----- Provided text -----

Making connections through vulnerability

Love sculpture by Alexander Milov for Burning Man. Source: Piqsels
Love, by Alexander Milov for Burning Man. Source: Piqsels

Brené Brown has taught me that there is a correlation between vulnerability and making connections. In her book “The Gifts of Imperfection” she states:

“Staying vulnerable is a risk we have to take if we want to experience connection.”
Brené Brown, The Gifts of Imperfection

More on connections in a moment, but let’s first talk about vulnerability. In her amazing TED talk “The power of vulnerability”, Brené Brown says that “Vulnerability is the core of shame and fear, and our struggle for worthiness. But it also is the birthplace of joy, of creativity, of belonging, of love.”

Read that last part again. So, apparently we need this thing called vulnerability in order to become wholehearted human beings. Like so many people, I struggle with vulnerability. For example, it is not easy to admit you might not have the answer to a problem: Will they will think I am stupid? What if they expected more of me? Will they still want to have me around?
Maybe you recognize this ‘critical inner voice’ saying all these nasty things to you in moments of doubt. Over the years, I’ve developed strategies to deal with my inner critic, but I will admit, it is not easy. And unfortunately, my default is to focus on the negative voices in my head instead of the positive.

One of my hobbies is singing. I’ve been singing in choirs since I started my working career. At the time, it was an intentional choice to pick up a new hobby in order to meet people outside of the working environment. Over the years, I’ve come to appreciate the joy of singing. For me, it is a way to relax from a tough day at work and it also fulfilled the part of making connections with the people I was singing with. I’ve been singing in different choirs and also joined several big opera productions. It’s definitely still a hobby, I don’t have any pretensions that I’m good enough to ever make a profession out of it.

But even if it is just a hobby, here’s the thing about singing: it is one of the most intimate things you can do as a person. Everything inside of you is put on display for whatever audience you have, and this makes it very personal. We have to put ourselves in a very vulnerable position every time we do it.

-----

# What you will do
A – Which book by Brené Brown does the vulnerability article quote?
B – According to the vulnerability article, why does singing put a person in a vulnerable position?
The listing comes from a separate source unrelated to the text.

----- Dataset excerpt -----

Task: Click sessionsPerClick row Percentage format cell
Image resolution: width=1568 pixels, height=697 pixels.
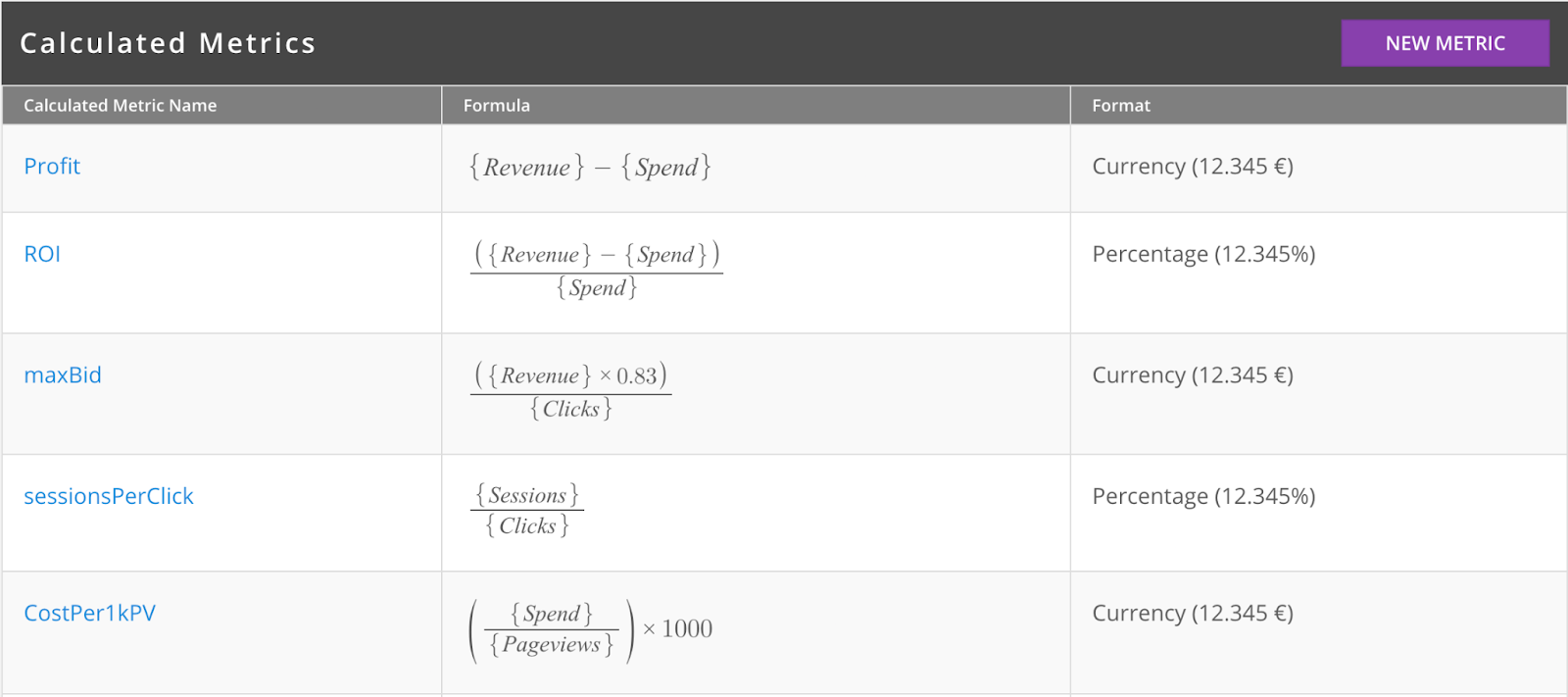Action: [x=1203, y=496]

-----

# Set of answers
A – "The Gifts of Imperfection"

B – Singing puts everything inside a person on display for whatever audience they have. That makes it very personal, one of the most intimate things a person can do.